He received some money, and more fame, and still more enemies as a result of his powerful literary tilts against Philistinism. Then he took up the Nibelungen idea, planning to devote three years to the work; “little dreaming that it would keep him with interruptions for the next twenty-three years.” For the accomplishment of this vast monument he asked only a humble place to work. He wrote Uhlig:
“I want a small house, with meadow and a little garden! To work with zest and joy,—but not for the present generation.... Rest! rest! rest! Country! country! a cow, a goat, etc. Then—health—happiness—hope! Else, everything lost. I care no more.”
He found all in Zuerich, where he and his wife rowed about the lake, and accumulated friends. He found special sympathy in the friendship of Frau Elise Wille, a novelist. Perhaps she was more than a friend, for one of his letters to her is superscribed “Precious.”

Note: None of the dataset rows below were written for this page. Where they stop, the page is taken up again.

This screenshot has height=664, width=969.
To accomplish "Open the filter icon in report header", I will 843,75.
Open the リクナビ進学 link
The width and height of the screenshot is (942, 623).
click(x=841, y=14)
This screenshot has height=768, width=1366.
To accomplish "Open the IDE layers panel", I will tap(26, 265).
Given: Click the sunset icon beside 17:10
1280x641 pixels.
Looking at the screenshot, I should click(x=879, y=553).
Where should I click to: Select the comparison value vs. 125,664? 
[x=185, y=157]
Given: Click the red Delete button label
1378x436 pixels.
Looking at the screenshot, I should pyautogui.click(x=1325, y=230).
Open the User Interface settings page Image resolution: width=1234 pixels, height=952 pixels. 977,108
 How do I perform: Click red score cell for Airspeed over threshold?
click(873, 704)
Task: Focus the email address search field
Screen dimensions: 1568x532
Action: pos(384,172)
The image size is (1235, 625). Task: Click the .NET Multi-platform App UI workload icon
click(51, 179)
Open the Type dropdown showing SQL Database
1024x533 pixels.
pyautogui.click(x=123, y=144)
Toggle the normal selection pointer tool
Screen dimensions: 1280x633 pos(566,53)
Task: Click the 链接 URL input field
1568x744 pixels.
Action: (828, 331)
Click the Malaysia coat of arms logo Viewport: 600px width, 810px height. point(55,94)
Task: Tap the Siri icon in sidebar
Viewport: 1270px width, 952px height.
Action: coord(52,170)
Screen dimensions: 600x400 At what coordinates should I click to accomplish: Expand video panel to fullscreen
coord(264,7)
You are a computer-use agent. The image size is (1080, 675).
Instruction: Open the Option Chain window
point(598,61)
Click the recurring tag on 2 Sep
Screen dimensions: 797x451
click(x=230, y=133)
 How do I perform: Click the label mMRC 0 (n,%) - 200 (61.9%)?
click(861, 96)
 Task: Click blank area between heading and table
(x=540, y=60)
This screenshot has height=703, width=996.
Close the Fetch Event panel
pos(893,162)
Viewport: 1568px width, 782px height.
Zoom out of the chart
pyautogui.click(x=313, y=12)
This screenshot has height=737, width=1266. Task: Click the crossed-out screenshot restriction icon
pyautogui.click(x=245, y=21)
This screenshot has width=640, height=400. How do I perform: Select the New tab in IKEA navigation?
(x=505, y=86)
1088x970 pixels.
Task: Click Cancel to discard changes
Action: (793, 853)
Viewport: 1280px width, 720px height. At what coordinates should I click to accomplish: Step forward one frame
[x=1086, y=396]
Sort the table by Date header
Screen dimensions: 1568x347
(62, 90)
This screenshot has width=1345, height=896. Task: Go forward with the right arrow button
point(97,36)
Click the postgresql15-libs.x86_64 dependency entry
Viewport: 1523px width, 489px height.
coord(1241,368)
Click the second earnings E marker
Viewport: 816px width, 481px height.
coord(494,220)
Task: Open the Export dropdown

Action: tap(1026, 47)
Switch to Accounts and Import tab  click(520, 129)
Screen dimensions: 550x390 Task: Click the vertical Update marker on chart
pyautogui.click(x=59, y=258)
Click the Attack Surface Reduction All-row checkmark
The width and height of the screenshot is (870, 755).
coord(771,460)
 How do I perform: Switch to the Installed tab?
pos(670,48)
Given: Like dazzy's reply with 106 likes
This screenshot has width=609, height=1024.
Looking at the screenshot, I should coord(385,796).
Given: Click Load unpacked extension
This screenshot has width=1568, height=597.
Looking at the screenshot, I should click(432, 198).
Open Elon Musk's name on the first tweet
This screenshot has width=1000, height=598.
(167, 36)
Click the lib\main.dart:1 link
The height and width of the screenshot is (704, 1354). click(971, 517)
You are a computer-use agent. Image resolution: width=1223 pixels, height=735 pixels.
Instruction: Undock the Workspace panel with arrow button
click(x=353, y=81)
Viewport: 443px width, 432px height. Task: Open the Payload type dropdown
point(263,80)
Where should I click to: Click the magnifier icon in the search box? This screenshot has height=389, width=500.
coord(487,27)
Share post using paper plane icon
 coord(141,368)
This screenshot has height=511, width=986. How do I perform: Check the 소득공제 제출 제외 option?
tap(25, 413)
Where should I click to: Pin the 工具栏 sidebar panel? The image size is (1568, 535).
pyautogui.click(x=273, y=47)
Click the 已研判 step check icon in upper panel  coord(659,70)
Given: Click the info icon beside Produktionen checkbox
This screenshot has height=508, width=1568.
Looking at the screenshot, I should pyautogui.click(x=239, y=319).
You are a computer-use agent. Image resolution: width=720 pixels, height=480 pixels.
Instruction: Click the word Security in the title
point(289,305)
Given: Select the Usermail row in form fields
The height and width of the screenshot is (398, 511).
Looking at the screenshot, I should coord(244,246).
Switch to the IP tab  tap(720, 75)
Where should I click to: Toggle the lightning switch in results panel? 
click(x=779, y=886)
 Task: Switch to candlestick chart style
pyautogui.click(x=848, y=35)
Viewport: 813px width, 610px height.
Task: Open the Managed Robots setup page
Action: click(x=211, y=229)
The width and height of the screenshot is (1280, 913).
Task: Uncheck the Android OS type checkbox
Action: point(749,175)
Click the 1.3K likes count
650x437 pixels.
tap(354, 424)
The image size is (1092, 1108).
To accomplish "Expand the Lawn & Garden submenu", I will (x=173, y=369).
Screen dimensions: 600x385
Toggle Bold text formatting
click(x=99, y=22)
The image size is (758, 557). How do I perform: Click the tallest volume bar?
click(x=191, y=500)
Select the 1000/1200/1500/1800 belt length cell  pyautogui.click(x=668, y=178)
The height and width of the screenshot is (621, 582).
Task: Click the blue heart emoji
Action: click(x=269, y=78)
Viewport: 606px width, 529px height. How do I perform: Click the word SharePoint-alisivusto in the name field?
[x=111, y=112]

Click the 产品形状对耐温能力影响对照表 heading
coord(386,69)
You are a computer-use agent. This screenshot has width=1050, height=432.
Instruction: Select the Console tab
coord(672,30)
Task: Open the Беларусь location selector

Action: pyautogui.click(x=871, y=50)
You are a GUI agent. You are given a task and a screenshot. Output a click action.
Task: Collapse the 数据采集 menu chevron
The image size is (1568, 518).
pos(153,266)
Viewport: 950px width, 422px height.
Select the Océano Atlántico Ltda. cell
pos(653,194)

But all the while he suffered much from erysipelas and dyspepsia, and was occasionally moved with violent despair to the edge of suicide, for he was exiled from his Fatherland, and he was an outlaw from the world of music, which he longed to enlarge and beautify. He compared himself to Beethoven:
“Strange that my fate should be like Beethoven’s! he could not hear his music because he was deaf.... I cannot hear mine because I am more than deaf, because I do not live in my time at all, because I move among you as one who is dead.... Oh, that I should not arise from my bed to-morrow, awake no more to this loathsome life!”
Financial troubles and the discouragement of his wife were still among the most faithful torments. His letters to Liszt are abundant with alternations of artistic ecstasy and material misery. It is worth recording that, “my wife has not scolded me once, although yesterday I had the spleen badly enough.” To add to his misery, Minna became addicted to opium. In 1858 he wrote Liszt:
“My wife will return in a fortnight, after having finished her cure, which will have lasted three months. My anxiety about her was terrible, and for two months I had to expect the news of her death from day to day. Her health was ruined, especially by the immoderate use of opium, taken nominally as a remedy for sleeplessness. Latterly the cure she uses has proved highly beneficial; the great weakness and want of appetite have disappeared, and the recovery of the chief functions (she used to perspire continually) and a certain abatement of her incessant excitement, have become noticeable. The great enlargement of her heart will be bearable to her if only she keeps perfectly calm and avoids all excitement to her dying day. A thing of this kind can never be got rid of entirely. Thus I have to undertake new duties, over which I must try to forget my own sufferings.”